Proteins belonging to cupin superfamily are known to have critical and diverse physiological functions. However, 7S globulins family, which is also a part of cupin superfamily, were undermined as only seed storage proteins. Structure determination of native protein - Vic_CAPAN from Capsicum annuum - was carried out, and its physiological functions were explored after purifying the protein by ammonium sulfate precipitation followed by size exclusion chromatography. The crystal structure of vicilin determined at 2.16 Šresolution revealed two monomers per asymmetric unit which are juxtaposed orthogonal with each other. Vic_CAPAN consists predominately of ß-sheets that folds to form a ß-barrel structure commonly called cupin fold. Each monomer of Vic_CAPAN consists of two cupin fold domains, N-terminal and C-terminal, which accommodate two different ligands. A bound ligand was identified at the C-terminal cupin fold in the site presumably conserved for metabolites in the crystal structure. The ligand was confirmed to be salicylic acid through mass spectrometric analysis. A copper-binding site was further observed near the conserved ligand-binding pocket, suggesting possible superoxide dismutase activity of Vic_CAPAN which was subsequently confirmed biochemically. Vicilins from other sources did not exhibit this activity indicating functional specificity of Vic_CAPAN. Discovery of bound salicylic acid, which is a known regulator of antioxidant pathway, and revelation of superoxide dismutase activity suggest that Vic_CAPAN has an important role during oxidative stress. As salicylic acid changes the redox state of cell, it may act as a downstream signal for various pathways involved in plant biotic and abiotic stress rescue.

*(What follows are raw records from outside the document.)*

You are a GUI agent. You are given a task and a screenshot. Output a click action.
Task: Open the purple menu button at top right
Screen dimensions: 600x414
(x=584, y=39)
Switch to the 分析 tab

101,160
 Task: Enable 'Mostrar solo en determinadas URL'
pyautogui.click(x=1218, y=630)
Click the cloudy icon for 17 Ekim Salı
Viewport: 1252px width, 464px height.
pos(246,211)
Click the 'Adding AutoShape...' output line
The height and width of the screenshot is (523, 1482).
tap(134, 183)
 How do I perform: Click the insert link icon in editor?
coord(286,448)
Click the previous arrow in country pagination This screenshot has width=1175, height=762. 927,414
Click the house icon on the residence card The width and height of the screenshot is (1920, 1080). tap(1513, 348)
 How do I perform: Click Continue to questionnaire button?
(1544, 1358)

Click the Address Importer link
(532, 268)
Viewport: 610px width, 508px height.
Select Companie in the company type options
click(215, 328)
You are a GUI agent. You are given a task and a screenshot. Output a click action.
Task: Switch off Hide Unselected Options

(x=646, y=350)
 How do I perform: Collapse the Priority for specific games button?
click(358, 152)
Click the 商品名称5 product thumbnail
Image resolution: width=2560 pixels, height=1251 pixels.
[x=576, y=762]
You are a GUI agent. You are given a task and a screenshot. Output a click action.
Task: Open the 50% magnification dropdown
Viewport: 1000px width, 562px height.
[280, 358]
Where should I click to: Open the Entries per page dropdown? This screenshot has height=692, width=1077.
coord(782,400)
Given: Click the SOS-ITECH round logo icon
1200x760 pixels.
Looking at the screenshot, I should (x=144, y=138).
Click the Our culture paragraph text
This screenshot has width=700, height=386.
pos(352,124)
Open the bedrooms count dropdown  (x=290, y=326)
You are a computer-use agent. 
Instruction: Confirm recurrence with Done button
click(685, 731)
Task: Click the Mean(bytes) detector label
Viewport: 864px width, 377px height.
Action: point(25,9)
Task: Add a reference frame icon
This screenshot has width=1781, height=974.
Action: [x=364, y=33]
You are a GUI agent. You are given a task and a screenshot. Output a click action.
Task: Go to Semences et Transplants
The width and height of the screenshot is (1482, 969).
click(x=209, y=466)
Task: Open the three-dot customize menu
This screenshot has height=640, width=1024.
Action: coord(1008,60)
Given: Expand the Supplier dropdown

MP-4 Contributes to Snake Venom Neutralization by Mucuna pruriens Seeds through an Indirect Antibody-mediated Mechanism.

Mortality due to snakebite is a serious public health problem, and available therapeutics are known to induce debilitating side effects. Traditional medicine suggests that seeds of Mucuna pruriens can provide protection against the effects of snakebite. Our aim is to identify the protein(s) that may be important for snake venom neutralization and elucidate its mechanism of action. To this end, we have identified and purified a protein from M. pruriens, which we have named MP-4. The full-length polypeptide sequence of MP-4 was obtained through N-terminal sequencing of peptide fragments. Sequence analysis suggested that the protein may belong to the Kunitz-type protease inhibitor family and therefore may potentially neutralize the proteases present in snake venom. Using various structural and biochemical tools coupled with in vivo assays, we are able to show that MP-4 does not afford direct protection against snake venom because it is actually a poor inhibitor of serine proteases. Further experiments showed that antibodies generated against MP-4 cross-react with the whole venom and provide protection to mice against Echis carinatus snake venom. This study shows that the MP-4 contributes significantly to the snake venom neutralization activity of M. pruriens seeds through an indirect antibody-mediated mechanism.